◆ **Requirement**: Reply with nothing but how many lines in the entries below include "computer".
--- Given records Enclosed Below ---
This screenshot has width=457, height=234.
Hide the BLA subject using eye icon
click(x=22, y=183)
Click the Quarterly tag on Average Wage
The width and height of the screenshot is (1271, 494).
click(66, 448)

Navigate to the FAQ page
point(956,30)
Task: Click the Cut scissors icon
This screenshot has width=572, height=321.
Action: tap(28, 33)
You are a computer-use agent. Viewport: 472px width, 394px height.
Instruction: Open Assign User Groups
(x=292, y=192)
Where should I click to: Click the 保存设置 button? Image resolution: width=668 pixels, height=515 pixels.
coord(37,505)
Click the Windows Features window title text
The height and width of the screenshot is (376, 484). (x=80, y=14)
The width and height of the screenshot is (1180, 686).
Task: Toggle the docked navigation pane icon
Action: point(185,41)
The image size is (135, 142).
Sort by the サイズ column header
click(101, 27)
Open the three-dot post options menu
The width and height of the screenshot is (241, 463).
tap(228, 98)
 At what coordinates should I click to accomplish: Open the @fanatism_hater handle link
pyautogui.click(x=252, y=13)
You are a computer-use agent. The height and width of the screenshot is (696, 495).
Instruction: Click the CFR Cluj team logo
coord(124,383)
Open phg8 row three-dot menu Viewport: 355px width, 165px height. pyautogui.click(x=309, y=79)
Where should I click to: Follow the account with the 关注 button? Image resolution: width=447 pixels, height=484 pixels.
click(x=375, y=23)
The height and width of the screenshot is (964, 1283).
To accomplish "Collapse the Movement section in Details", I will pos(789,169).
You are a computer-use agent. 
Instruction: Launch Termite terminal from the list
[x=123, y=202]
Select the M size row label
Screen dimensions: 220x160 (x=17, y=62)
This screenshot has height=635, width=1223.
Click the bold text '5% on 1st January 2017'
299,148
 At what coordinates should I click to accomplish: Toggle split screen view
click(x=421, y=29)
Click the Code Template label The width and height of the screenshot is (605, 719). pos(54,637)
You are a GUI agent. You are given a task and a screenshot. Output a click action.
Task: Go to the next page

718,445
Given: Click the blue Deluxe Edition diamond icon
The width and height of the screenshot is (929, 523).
--- End of Enclosed Given records ---
◆ **Result**: 3